_AIM_. Give the material below as a two-column CSV with the column names input and output. Each input goes in one row with its answer, and each value goes in a single quoted field with line breaks replaced by spaces. Leave the pictures out.

_RECORDS PROVIDED_.
┄┄┄┄┄┄┄┄┄┄

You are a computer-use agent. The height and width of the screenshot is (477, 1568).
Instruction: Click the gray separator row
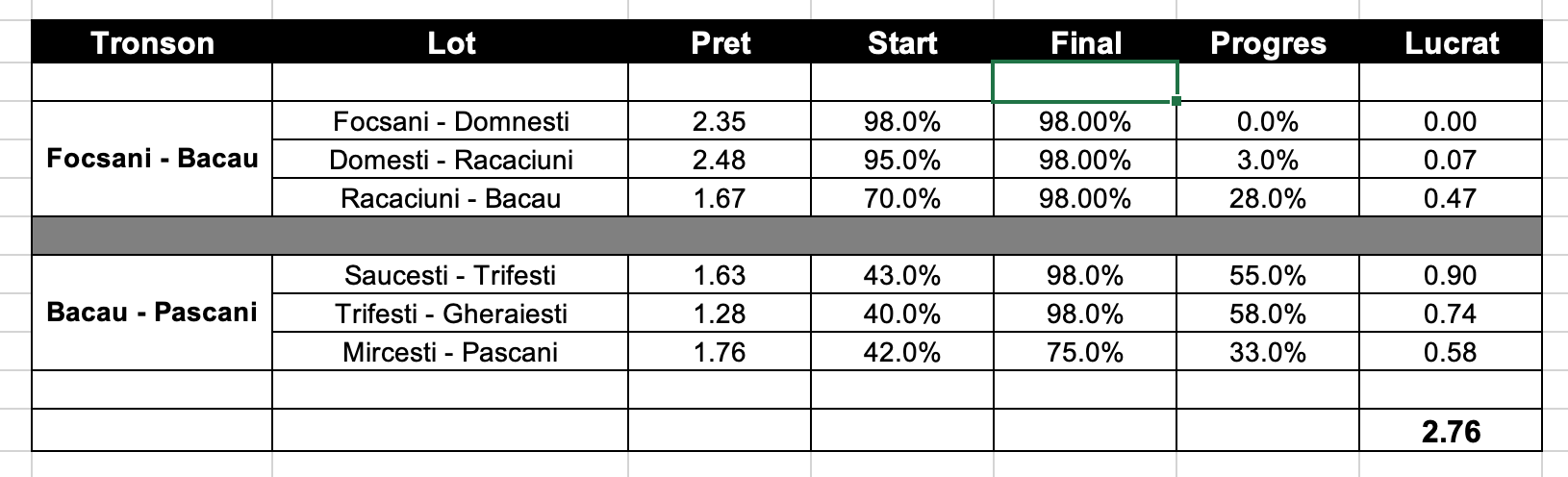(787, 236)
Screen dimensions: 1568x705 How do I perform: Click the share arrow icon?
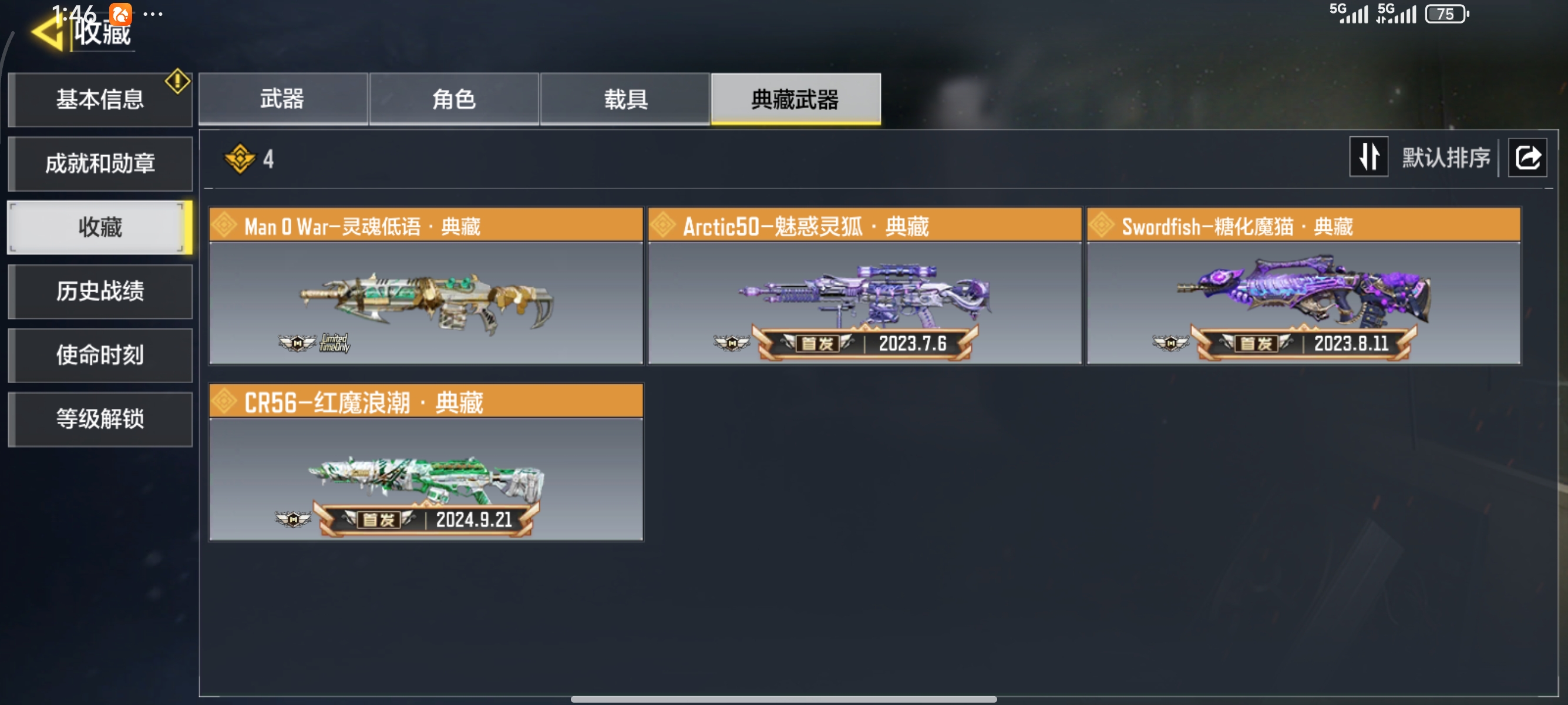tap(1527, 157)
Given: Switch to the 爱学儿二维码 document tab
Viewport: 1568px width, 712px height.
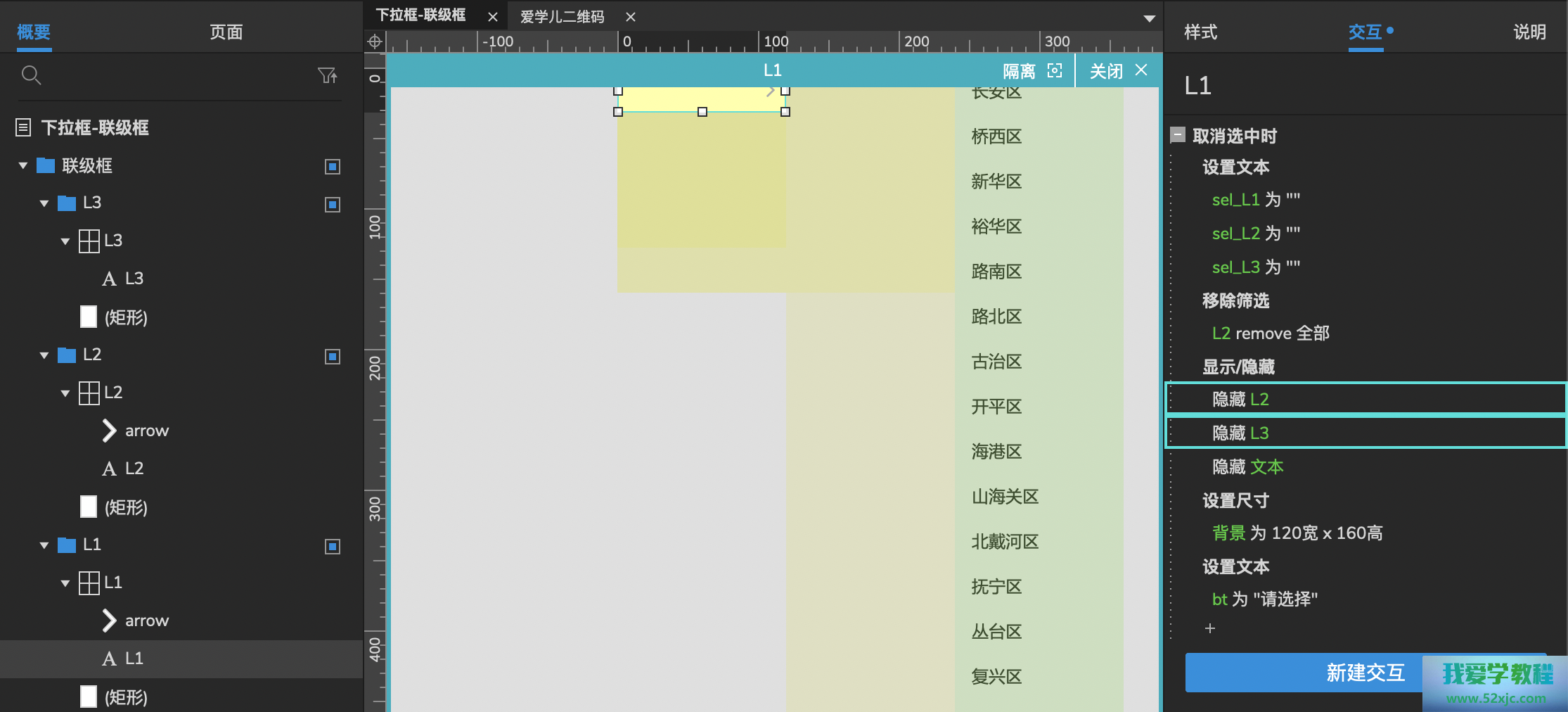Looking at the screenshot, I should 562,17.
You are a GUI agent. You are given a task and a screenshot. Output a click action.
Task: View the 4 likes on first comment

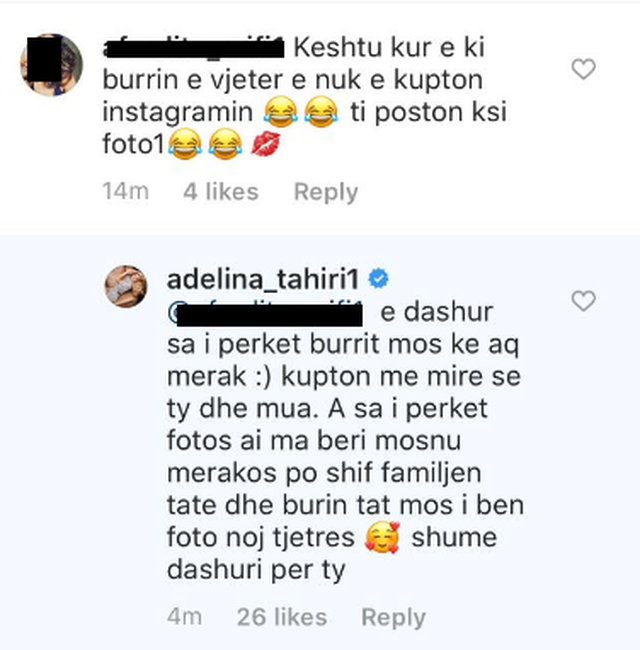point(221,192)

┄┄┄┄┄┄┄┄┄┄

_COMPLETE ANSWER_.
input,output
"You are a computer-use agent. The height and width of the screenshot is (477, 1568). Instruction: Click the gray separator row","(787, 236)"
"Screen dimensions: 1568x705 How do I perform: Click the share arrow icon?","tap(1527, 157)"
"Given: Switch to the 爱学儿二维码 document tab Viewport: 1568px width, 712px height.","Looking at the screenshot, I should 562,17."
"You are a GUI agent. You are given a task and a screenshot. Output a click action. Task: View the 4 likes on first comment","point(221,192)"